Hide Forgot
Description of problem: Customer identified issue because Heapster was stuck in a crashloopbackoff state. Looking at the logs, heapster points to hawkular-metrics, and there don't appear to be any issues with cassandra (at least evident in the logs). Behavior appears to persist after scaling the components down to 0 and then back up (cassandra, then hawkular-metrics, then heapster). Version-Release number of selected component (if applicable): [root@<SYSTEM> ~]# openshift version openshift v3.2.1.13-1-gc2a90e1 kubernetes v1.2.0-36-g4a3f9c5 etcd 2.2.5 [root@<SYSTEM> ~]# oc get rc -o yaml |grep -i image image: registry.access.redhat.com/openshift3/metrics-cassandra:3.2.1 imagePullPolicy: IfNotPresent image: registry.access.redhat.com/openshift3/metrics-hawkular-metrics:3.2.1 imagePullPolicy: IfNotPresent image: registry.access.redhat.com/openshift3/metrics-heapster:3.2.1 imagePullPolicy: IfNotPresent Attaching logs from before scaling down and from after scaling back up shortly
From the post_restart files, none of the logs indicate any errors.

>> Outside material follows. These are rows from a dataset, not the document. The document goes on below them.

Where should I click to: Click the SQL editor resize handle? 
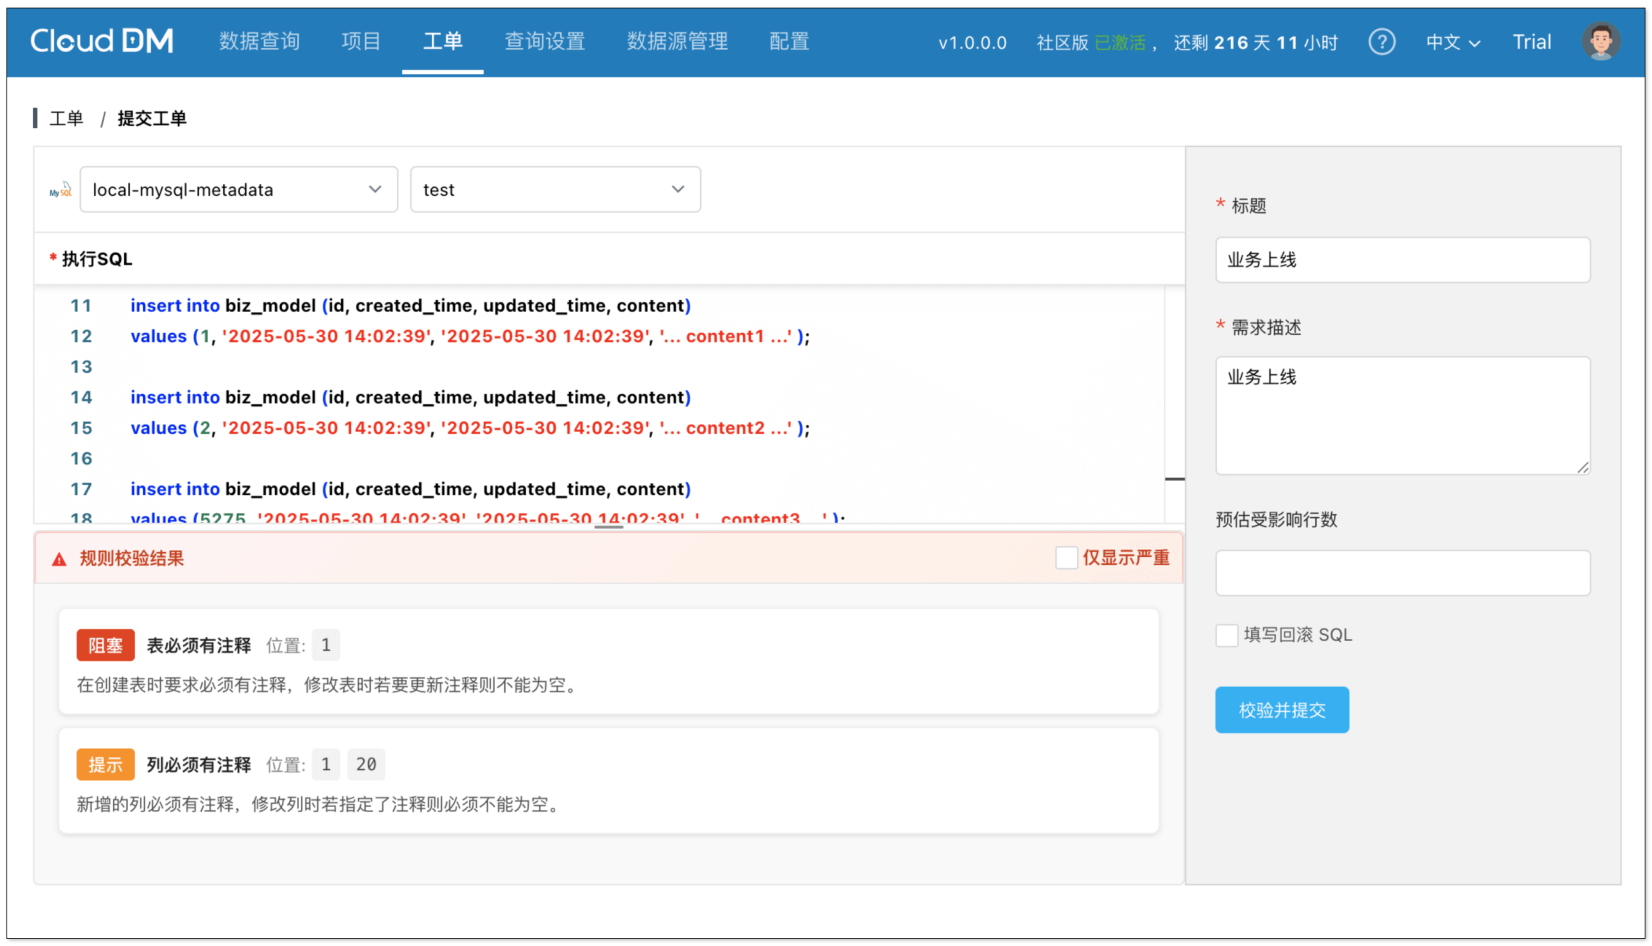pyautogui.click(x=608, y=526)
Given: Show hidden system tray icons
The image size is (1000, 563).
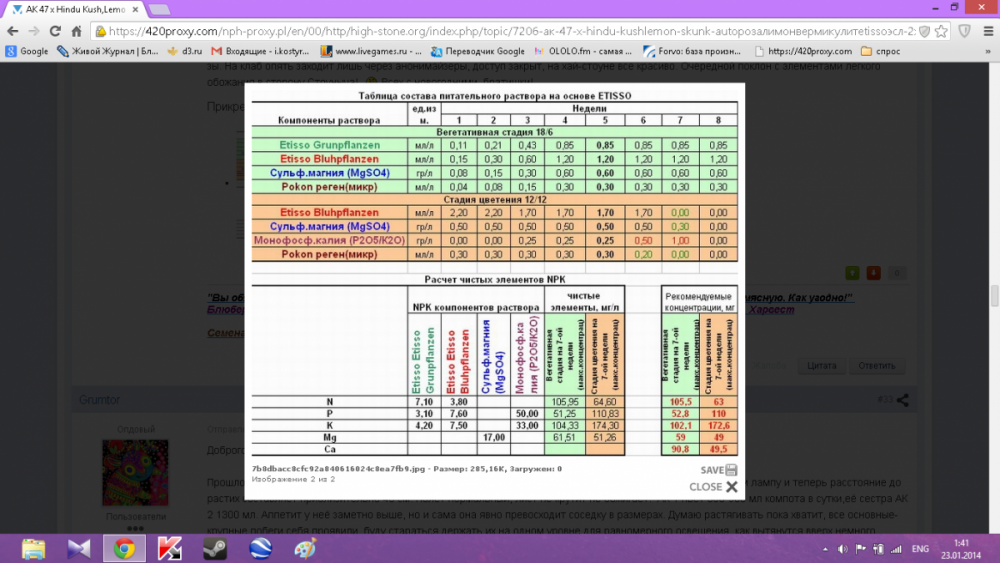Looking at the screenshot, I should tap(825, 549).
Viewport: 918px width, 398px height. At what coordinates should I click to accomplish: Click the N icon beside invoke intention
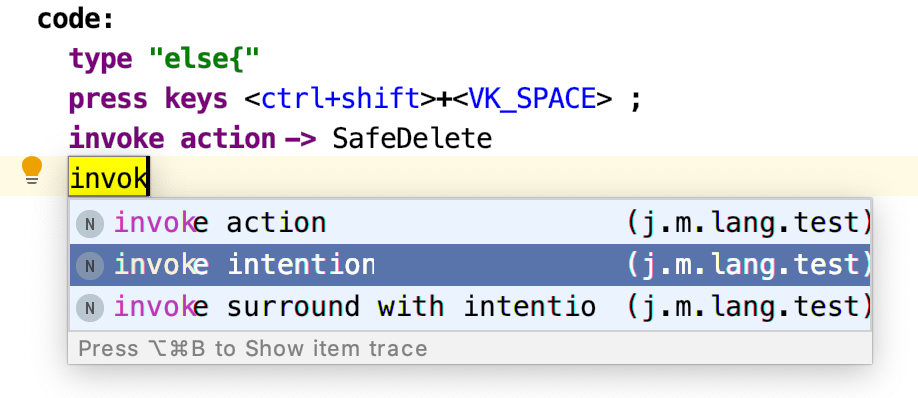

From the Heapster logs, these are the logs when Heapster is first starting up, and as such they have not reached any sort of error state yet. Can you please attach the logs for the failed Heapster pod? You can usually get this with 'oc logs -p $POD_NAME' where -p specifies to return the previous logs (which in a crashloopbackoff would be the one with the error message). If you cannot get the previous logs, then can you please run 'oc logs -f $POD_NAME', this will 'follow' the logs as they are written and will gather the full logs up until the pod is restarted. Also, having access to the events which have been happening during this time would also be very helpful.
The user has reported that it is now working after fixing an ip tables issues and restarting. As this is not something we have been able to reproduce or determine if its caused by something specific in OpenShift Metrics, closing as 'WORKSFORME'